It took me a while to respond for several reasons, not the least of which is that I'm super busy. And also because it felt kind of weird to answer. I mean, I didn't study neuroscience as an undergrad. And I didn't do well as an undergrad. So I certainly shouldn't be doling out advice!
But the beauty of hindsight is that its glasses are often rose-tinted. So I sat down an answered as best I could while trying to avoid platitudes and cliches. My full response is below.
This is a really tough question, because it's so broad. I'm not really sure how to answer it. Because I'm more of a cognitive/systems/computational neuroscientist, I'll approach my answer from that direction.
My wife and I were talking about this recently after watching Freakonomics. She was asking me what classes I was good at in high school. I was a great high school student without really trying to be, but I quickly became a bad college student, mostly because I started learning how to socialize.
What happened to me, I think, was that once I started doing poorly in college while my friends continued to succeed, I started to think I wasn't cut out for college. I started to think I was a hack.
Only much later would I learn of something called "impostor syndrome".
Anecdotally, this appears to be fairly rampant among academics and other "smart" people. At some point during your career, possibly more than once, you will look at your peers and think to yourself, "I'm not as good as they are; I am not cut out for this."
So my first few pieces of advice will be academically related, but not neuroscience specific.
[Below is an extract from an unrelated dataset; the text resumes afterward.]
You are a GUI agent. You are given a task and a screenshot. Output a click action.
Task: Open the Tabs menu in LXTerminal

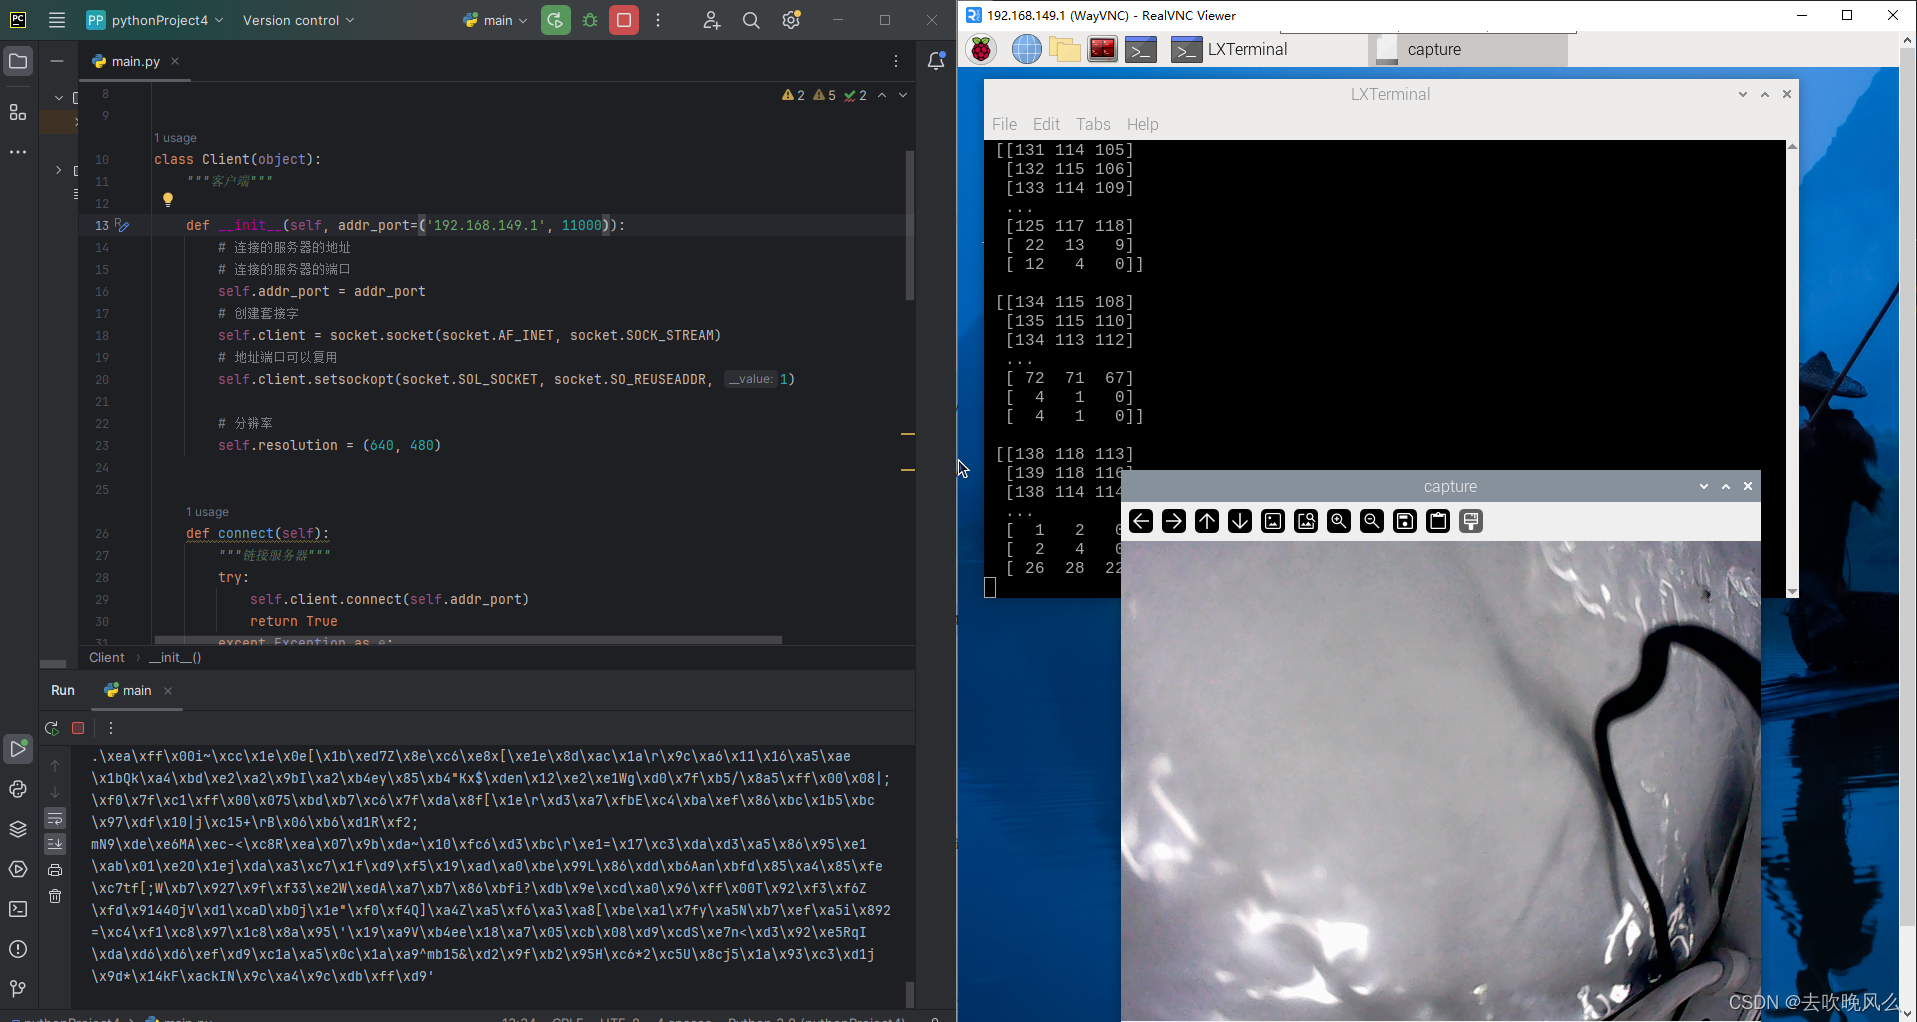click(1093, 124)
First: listen to that voice. Understand where it's coming from. But be aware that you're failing to recognize your own accomplishments; you're overemphasizing the accomplishments of others and you're vastly underestimating the failures other successful people experience on their way to success.
It's for that last reason that I've been including an entire section in my CV (PDF) called "Failures and Rejections" that includes rejected grant applications, rejected publications, rejected grad school applications, etc.
It's important to me that other people know how hard this life, science, and career stuff really is. People should know that often, success doesn't come easy.
The second piece of non-specific advice: learn to network. Talk to other researchers. Email people about their work when you have questions. Don't be shy. Or rather, go ahead and be shy but recognize that lots of people are shy and the only way to learn from them is to overcome your mutual shyness. Plus, researchers love to know that someone read their work and are interested.
This advice isn't meant as a machiavellian ploy or anything. Networking lets you meet smart people, which gives you new ideas and new collaborations. This, in turn, lets you do science faster and better.
Networking is sharing, not manipulating.
Third: learn how to do your own data analysis. Know statistics well. Know at least some basic programming/scripting in Python, R, Matlab, etc. This will be of immense value in helping you get your research done efficiently and correctly, without needing to rely on other people's code (and time and commitment). This will become more important as our field becomes more data driven.
Ok, now the neuroscience specific advice.
Most importantly, I'd have to say not to buy into the false belief that many neuroscientists seem to carry that somehow we actually know what the brain is doing.
Understand that most neuroscientific "facts" are inherently making statistical, not factual, statements. Broca's area is probably involved in language production, insomuch as there is a brain region that can be clearly identified as "Broca's area" in any one given person. There's a reason why neurosurgeons do electrical stimulation mapping prior to tissue resection. (See Are all the wrinkles on a brain's cortex the same across people?)
Think critically about any statements you encounter in the neuroscientific literature and in your own thinking; e.g.:
- What does it *mean* for a brain region to be "involved in a task"?
- Can you have neural correlates of a behavior without needing that neural region?
- How are the researchers operationalizing "attention", "memory", "emotion", etc.? Are they measuring what they say they're measuring?
- What does a neuron do? Seriously. Think about this one hard.
- Look to the literature *before* you start your research. A lot of cool single-unit work was done in the 1960s and 70s that's been forgotten.
- But don't mistake old research as Truth, either.
I could do this all day, but hopefully this will give you a feel for what I think is important in terms of how I approach my research.
I've written a few pieces of neuroscience skepticism before as well, if you want to delve deeper. For example: "How to be a neuroscientist".
Feel free to email me if you want to know anything more specific. I'm always happy to chat.
Final piece of advice:
Everything I've said is anecdotal experience about my own life and my own path, and thus should be treated with as much skepticism as anything else.